Occupation: Registered Nurse and Orthopedic Surgery Team Leader
Hometown: Albuquerque, New Mexico
Time Cycling: 5 Months
Start Weight: 220 pounds
End Weight: 195 pounds
Reason for Cycling: For my health and to motivate people like myself to start riding.
Cycling helped me discover I had a heart problem in 2013. I was riding up a long hill home from work and felt some pain in the crook of my left elbow. I had been in the middle of ramping up my mileage, and I knew that the pain signaled something wasn’t quite right, but I hardly thought anything of it.
Months lather, I went to see my family practice doctor and when he listened to my heart, it reminded me of the elbow pain, so I asked him to check it out. I got an EKG and they discovered that 98 percent of my left anterior descending artery was blocked; I was so close to a widowmaker—the most lethal type of heart attack you can have. I had just done a 35-mile bike ride and luckily nothing happened. I had a stent put in my heart to take care of the blockage.
Then, about four years ago, I had a mild heart attack at work. I could tell something wasn’t right, so I walked into the ER and they found that my right coronary artery was totally blocked. They had to put three stents in my heart to get through the blockage.
Around the time of my mild heart attack, I had stopped riding as much as I used to. Then, I had knee replacement surgery in February 2019 to fix an ongoing injury from a ski accident in 1989. At the time of surgery, it was almost too painful to walk. Though I had let myself go, I was still in fairly decent shape.

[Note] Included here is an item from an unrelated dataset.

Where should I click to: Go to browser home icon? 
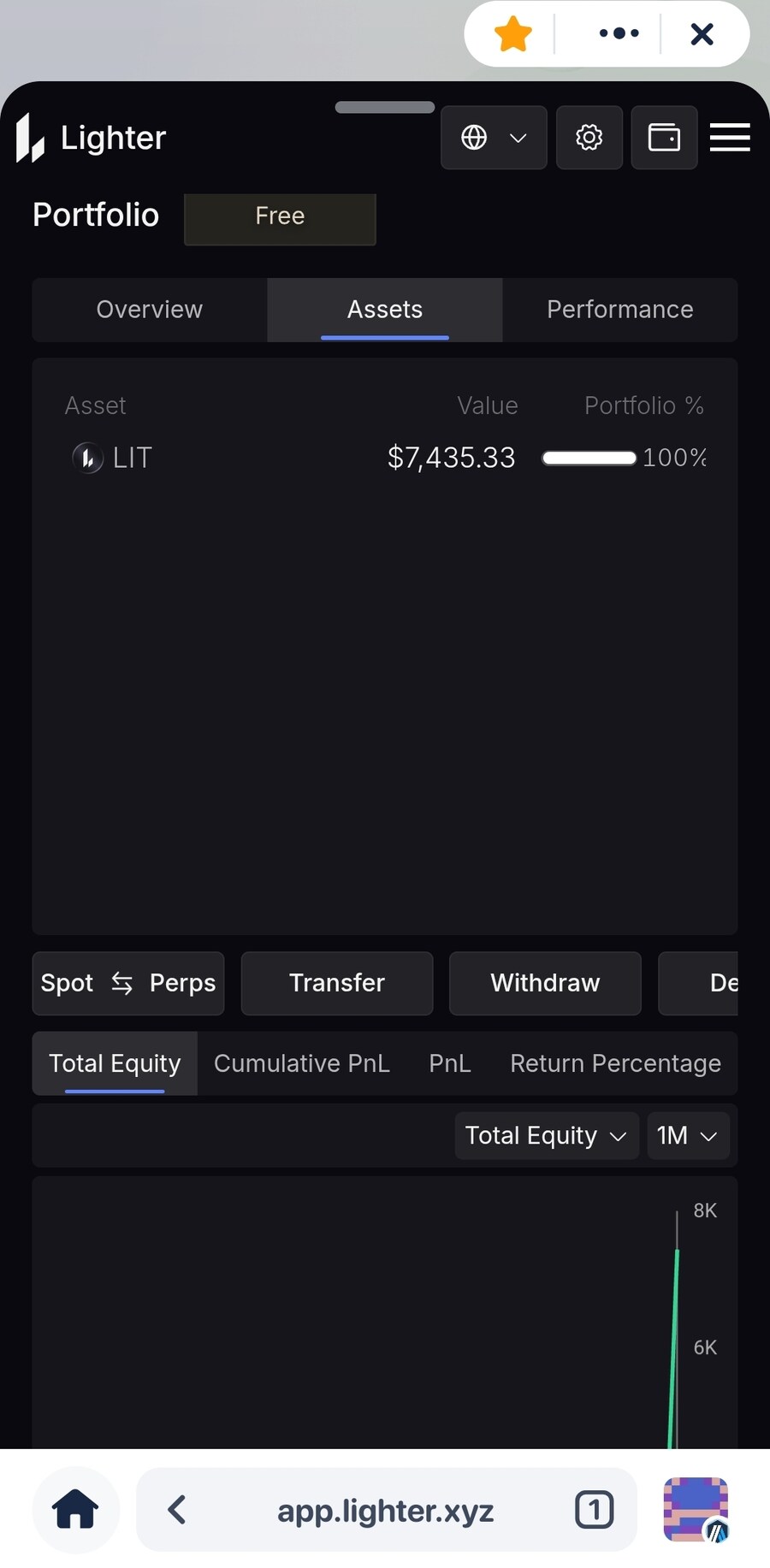pyautogui.click(x=75, y=1510)
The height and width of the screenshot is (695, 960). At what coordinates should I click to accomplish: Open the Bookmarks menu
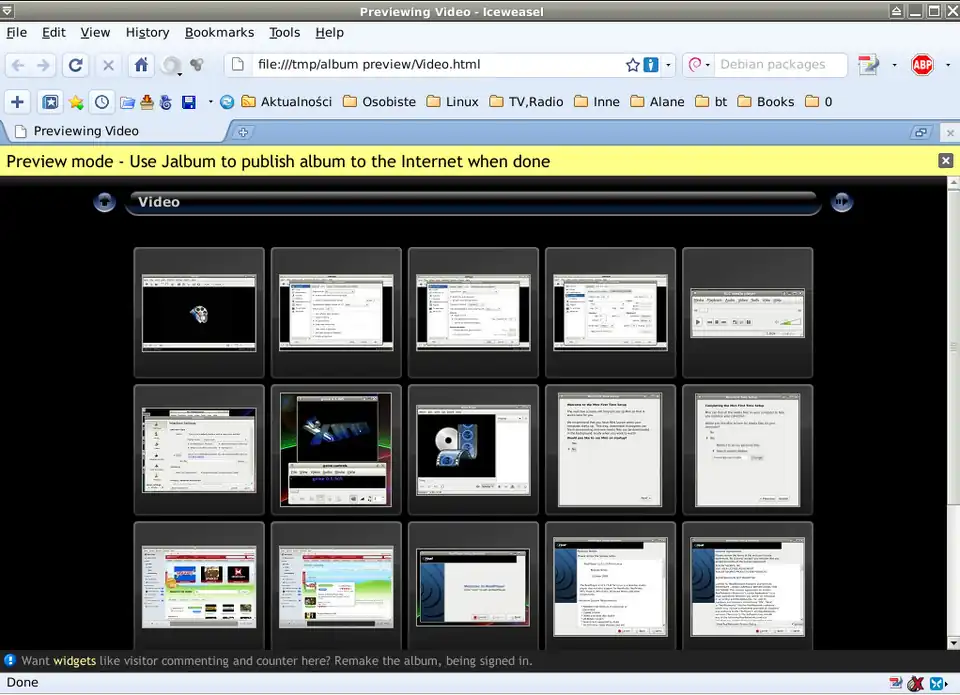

My job requires me to be on my feet all day, so after surgery I was able to walk the same say. And by day four I was walking a mile and a half. So I started to work on range of motion in my knee and thought cycling would be a great way to do that. However, I kept putting it off and putting it off and didn’t actually start riding until May of this year.
The world was wrapped up in the pandemic when I got back on the bike, which has been causing bike shortages, but luckily I had an old Specialized bike I had to special-order in 2006 because I’m so tall. And when I got back on the bike, there weren’t any issues with my knee.
Before I started riding again, I had a major potato chip addiction, I probably ate too much red meat, and I drank lots of high-fructose corn syrup beverages—I loved Clamato juice. Now, I eat chips every now and again, but I cut out the Clamato juice.
My wife is vegan, so I eat a lot of plant-based meals, and she cooks really healthy for us. I eat lots of fruits and veggies, and while I still eat some red meat, I’ve cut back a lot.
I bike commute to work, about four miles roundtrip. It’s a lot of work to get on the bike and change into my scrubs and reverse the process for such a short ride, but I keep doing it daily.
Since I started riding about five months ago, I’ve ridden more than 2,000 miles. I had my annual appointment with my cardiologist the day I passed this milestone, and she said that my heart looked great and there were no issues. I always carry nitroglycerin with me, which can be used to widen the arteries and reduce the heart’s workload, relieving chest pain related to blocked arteries, but I don’t have to do any heart rate monitoring on my rides.
I know cycling has helped my heart immensely. After my heart surgeries, I was put on two blood pressure medications. By July, after just starting to ride in May, I was able to get off one and cut the dose in half for the other. The only reason I stay on that one is because it has some protective benefits.
Before the year is up, I want to do a century ride. Next year, I’m hoping to double my mileage and go at least 5,000.
I would really like to be able to help “older” people like me to discover what is within and what a person can do with a bicycle despite age and infirmity. I would like to help people who have had a joint replacement discover that they are at the gateway to a revitalized lifestyle. I try to do this with my patients whenever possible, but I would like to reach more older people like me who may have a total hip or total knee replacement.
I would also like to help motivate people like myself who have survived a heart attack and who find themselves with a new lease on life because they have four stents in their heart. If I could help just a few more people know that there are still great things that they can be doing for their health I would really feel that my journey has a greater purpose.